Any ideas on how to improve performance of the request against the Web API?
推荐答案
批处理方法的一个潜在问题是单个延迟响应可能会延迟整个批处理的完成.这可能不是实际问题,因为您正在调用的 Web 服务可能具有非常一致的响应时间,但在任何情况下,您都可以尝试另一种方法,允许在不使用批处理的情况下控制并发性.下面的示例使用 TPL 数据流 库,它内置于 .NET Core 平台中,可用作 用于 .NET Framework 的包:
A potential problem of your batching approach is that a single delayed response may delay the completion of a whole batch. It may not be an actual problem because the web service you are calling may have very consistent response times, but in any case you could try an alternative approach that allows controlling the concurrency without the use of batching. The example bellow uses the TPL Dataflow library, which is built-in the .NET Core platform and available as a package for .NET Framework:
public static async Task<List<GeoJSON>> GetAddressesInParallel(List<GeoJSON> geos)
{
var block = new ActionBlock<GeoJSON>(async item =>
{
await SendPOSTAsync(item);
}, new ExecutionDataflowBlockOptions()
{
MaxDegreeOfParallelism = 1000
});
foreach (var item in geos)
{
await block.SendAsync(item);
}
block.Complete();
await block.Completion;
return geos;
}
您的 SendPOSTAsync
方法只返回作为参数接收的相同 GeoJSON
,因此 GetAddressesInParallel
也可以返回相同的 List
作为参数接收.
Your SendPOSTAsync
method just returns the same GeoJSON
that receives as argument, so the GetAddressesInParallel
can also return the same List<GeoJSON>
that receives as argument.
ActionBlock
是库中可用的最简单的块.它只是为每个项目执行同步或异步操作,允许在其他选项中配置 MaxDegreeOfParallelism
.您还可以尝试将您的工作流程拆分为多个块,然后将它们链接在一起以形成一个管道.例如:
The ActionBlock
is the simplest of the blocks available in the library.

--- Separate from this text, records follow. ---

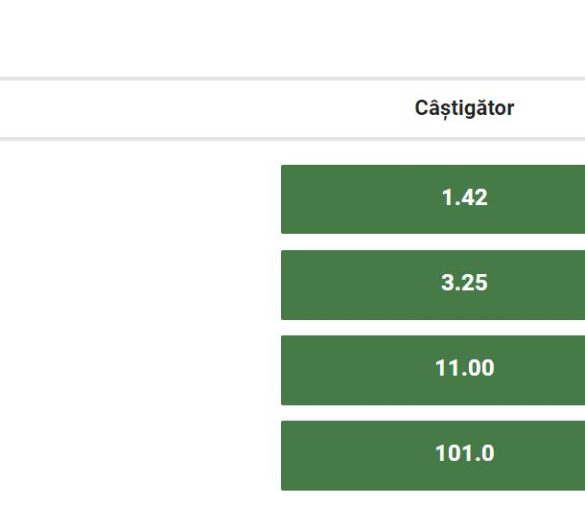
Task: Click the green button above 3.25
Action: coord(433,199)
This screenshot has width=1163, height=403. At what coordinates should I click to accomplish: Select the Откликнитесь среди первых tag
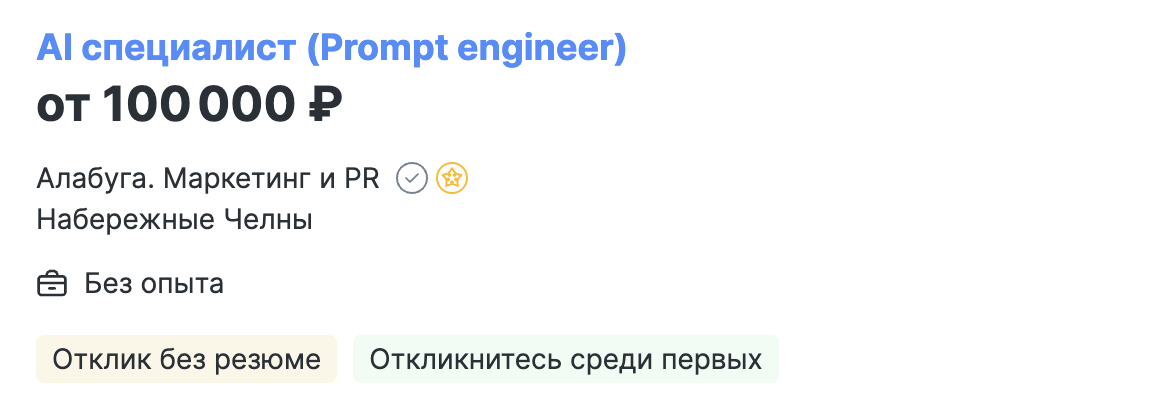(566, 359)
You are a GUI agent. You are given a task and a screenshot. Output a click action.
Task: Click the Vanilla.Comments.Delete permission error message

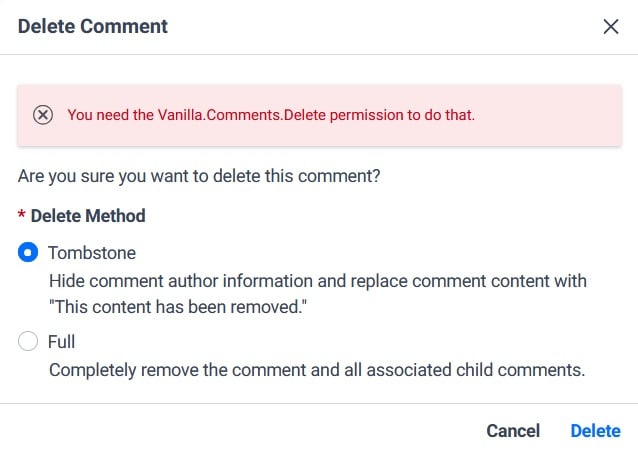click(x=271, y=115)
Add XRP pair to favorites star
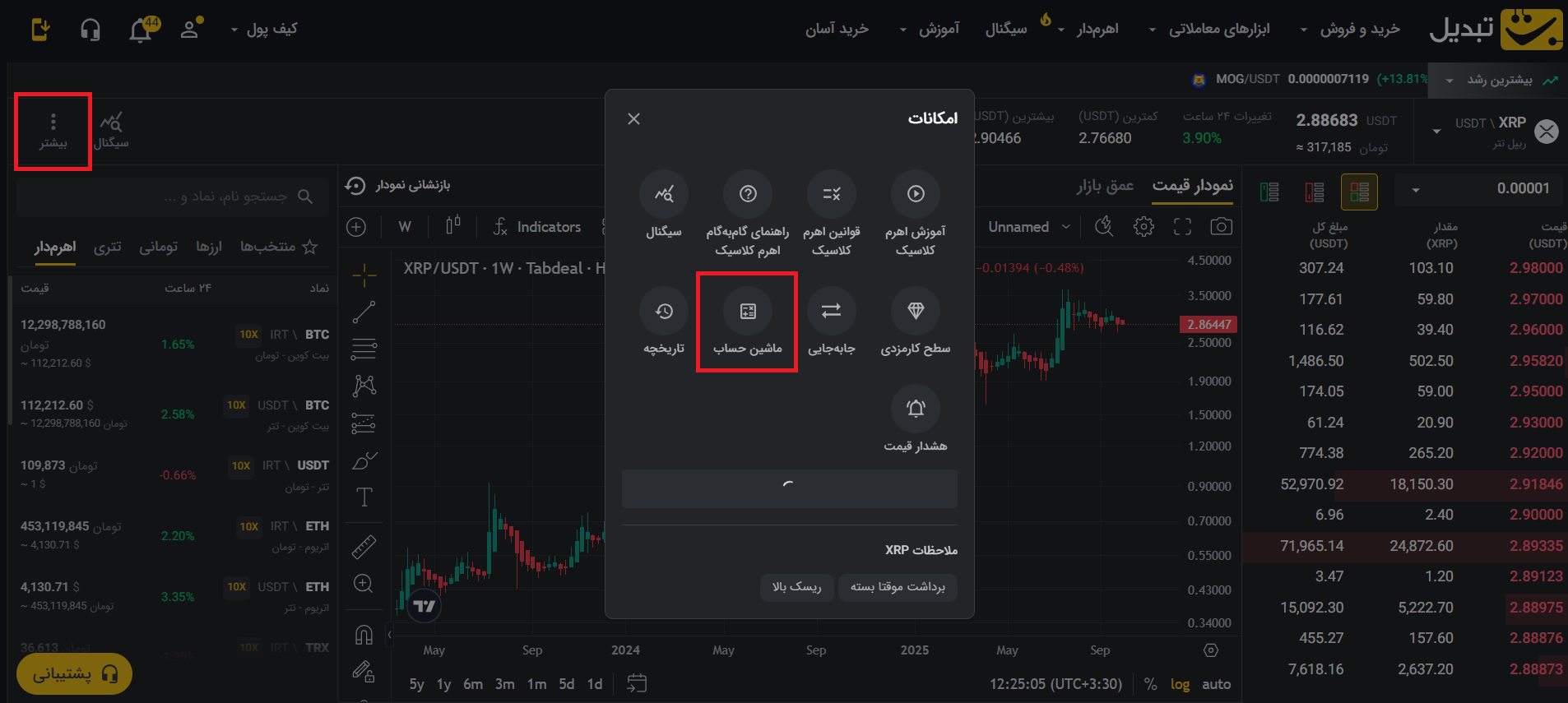1568x703 pixels. coord(310,247)
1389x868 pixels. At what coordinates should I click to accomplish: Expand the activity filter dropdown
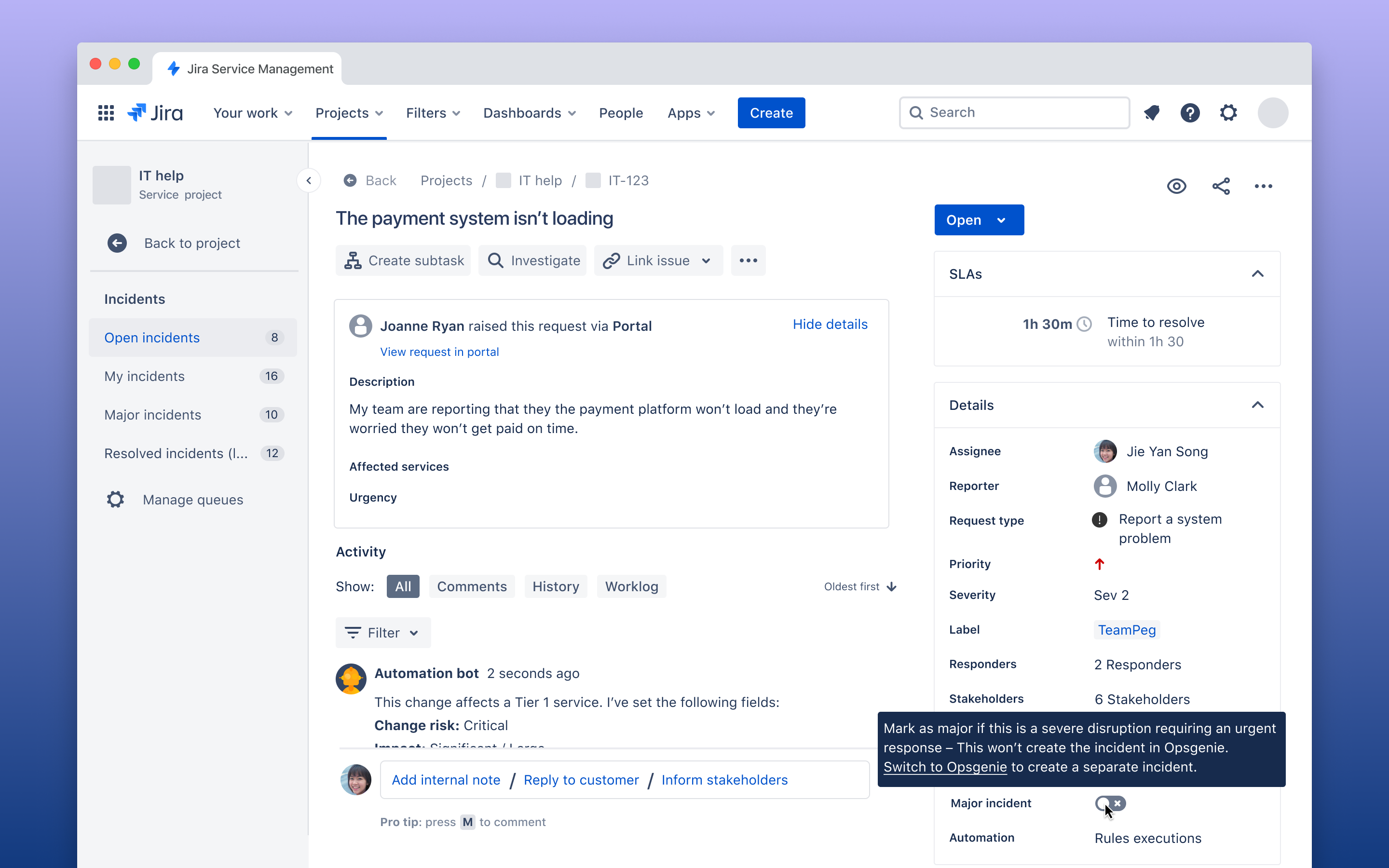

It just executes a sync or async action for every item, allowing the configuration of the MaxDegreeOfParallelism
among other options. You could also try splitting your workflow in multiple blocks, and then link them together to form a pipeline. For example:
TransformBlock
将GeoJSON
对象序列化为 JSON.TransformBlock
发出 HTTP 请求.ActionBlock
反序列化 HTTP 响应并使用接收到的值更新GeoJSON
对象.
TransformBlock<GeoJSON, (GeoJSON, string)>
that serializes theGeoJSON
objects to JSON.TransformBlock<(GeoJSON, string), (GeoJSON, string)>
that makes the HTTP requests.ActionBlock<(GeoJSON, string)>
that deserializes the HTTP responses and updates theGeoJSON
objects with the received values.
这样的安排将允许您微调每个块的MaxDegreeOfParallelism
,并有望达到最佳性能.
Such an arrangement would allow you to fine-tune the MaxDegreeOfParallelism
of each block, and hopefully achieve the optimal performance.
这篇关于使用 C# HttpClient 提高 Async Post 的性能的文章就介绍到这了,希望我们推荐的答案对大家有所帮助,也希望大家多多支持!